The way modern society responds to emotions also plays a role. From childhood, many of us are taught that certain emotions are unacceptable – that one should not cry, should not be sad, must be strong. The result is that people develop strategies to suppress unpleasant feelings. Some reach for alcohol or food, others lose themselves in work or endless scrolling through social media. All of these approaches are forms of numbing – a conscious or unconscious escape from what we feel. And while they provide short-term relief, in the long run they only deepen the problem.

It is no coincidence that this topic is increasingly discussed in connection with digital overload. The average person spends over seven hours a day on screens, with the brain constantly bombarded by new stimuli, news, social comparisons, and micro-stresses. This way of life creates ideal conditions for the development of chronic emotional numbness – the brain becomes overwhelmed and responds in the only way it knows: it shuts down.

What to do about it? The path back to yourself

The good news is that emotional numbness is not a permanent state, and the brain has a remarkable capacity for regeneration – if given the opportunity. Neuroplasticity, the brain's ability to change its structure and function in response to new experiences, is a well-documented scientific phenomenon. In other words: what stress and overload have disrupted can be gradually restored.

One of the most effective tools is conscious contact with the body and with nature. Movement, especially in nature, demonstrably reduces cortisol levels and stimulates the production of endorphins and serotonin. No extreme sport is necessary – regular walks, yoga, or swimming are sufficient. What matters is that it should be a conscious activity, not another way to "switch off" and escape from oneself.

The things with which a person surrounds their everyday life also play an important role. The environment in which we live has a direct impact on our mental wellbeing. Research shows that natural materials, natural scents, plants, and minimalist, uncluttered spaces help the nervous system calm down and shift from a state of chronic alertness into a resting mode. This is not a trendy fad – it is biology. The human brain evolved in a natural environment, not one of fluorescent lights and plastic surfaces, and it responds to natural elements in ways that science is only beginning to fully understand.

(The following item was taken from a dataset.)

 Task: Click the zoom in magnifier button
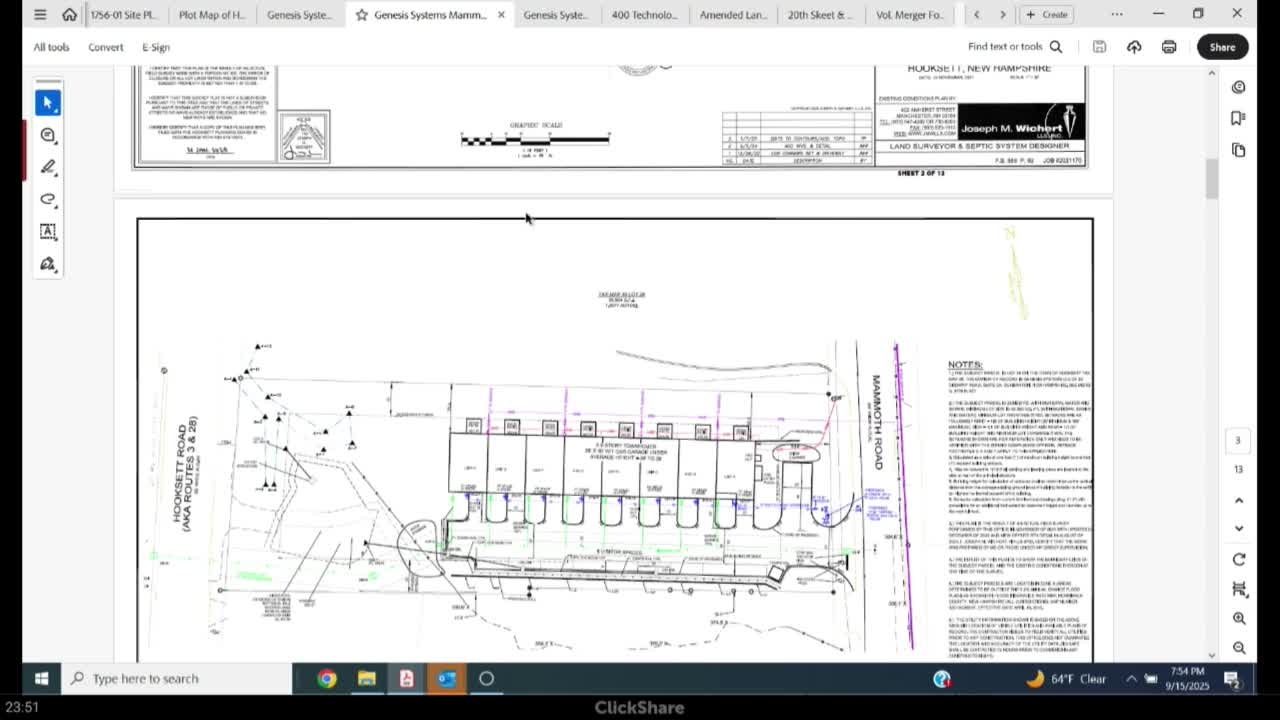(1239, 619)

Mindful care of the senses works in a similar way. Aromatherapy with essential oils, a warm bath with natural ingredients, the touch of a pleasant fabric, the taste of quality food prepared from fresh ingredients – all of these are small anchors that help the brain return to the present moment and begin perceiving the world again. This is not a luxury; it is conscious care for the nervous system.

The quality of sleep is also crucial. Chronic sleep deprivation is one of the primary triggers of emotional numbness – a brain without sufficient sleep cannot properly process emotions or restore neural connections. Seven to nine hours of sleep per day is not a recommendation for the weak – it is a biological necessity, confirmed by experts at the National Sleep Foundation.

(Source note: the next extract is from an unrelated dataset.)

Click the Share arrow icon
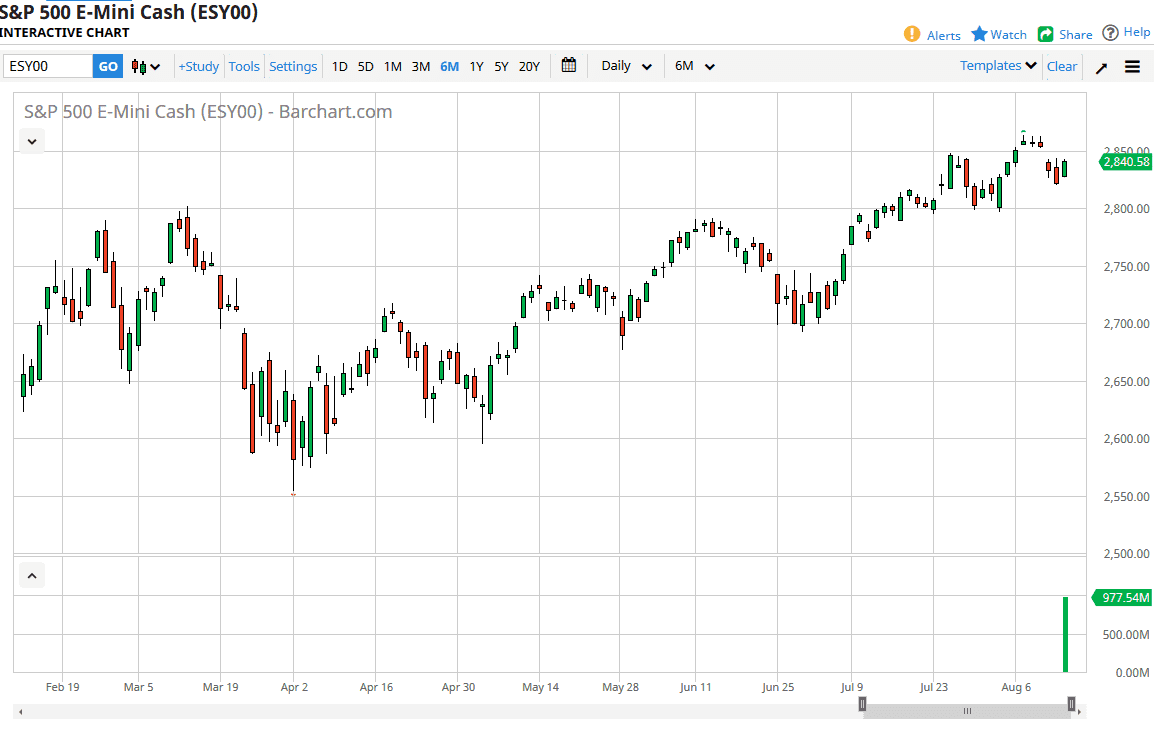Viewport: 1161px width, 729px height. pos(1046,34)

A digital detox, even a short-term one, can have a surprisingly rapid effect. Turning off notifications, limiting time on social media, or spending an entire weekend without screens gives an overloaded brain space to regenerate. Many people report that after just two or three days without constantly checking their phone, they begin to feel things more intensely again – the taste of food, the beauty of the landscape, the joy of conversation.

And finally – if emotional numbness persists for a longer period and significantly interferes with everyday functioning, it is appropriate to seek professional help. Psychotherapy, particularly cognitive-behavioural therapy or somatic therapy focused on working with the body, is among the most effective approaches. Seeking help is not a weakness – it is precisely the opposite.

Emotional numbness is a signal, not a failure. It is the way your own body tells you that you need to slow down, take care of yourself, and listen to what you truly need. And that is a message worth hearing.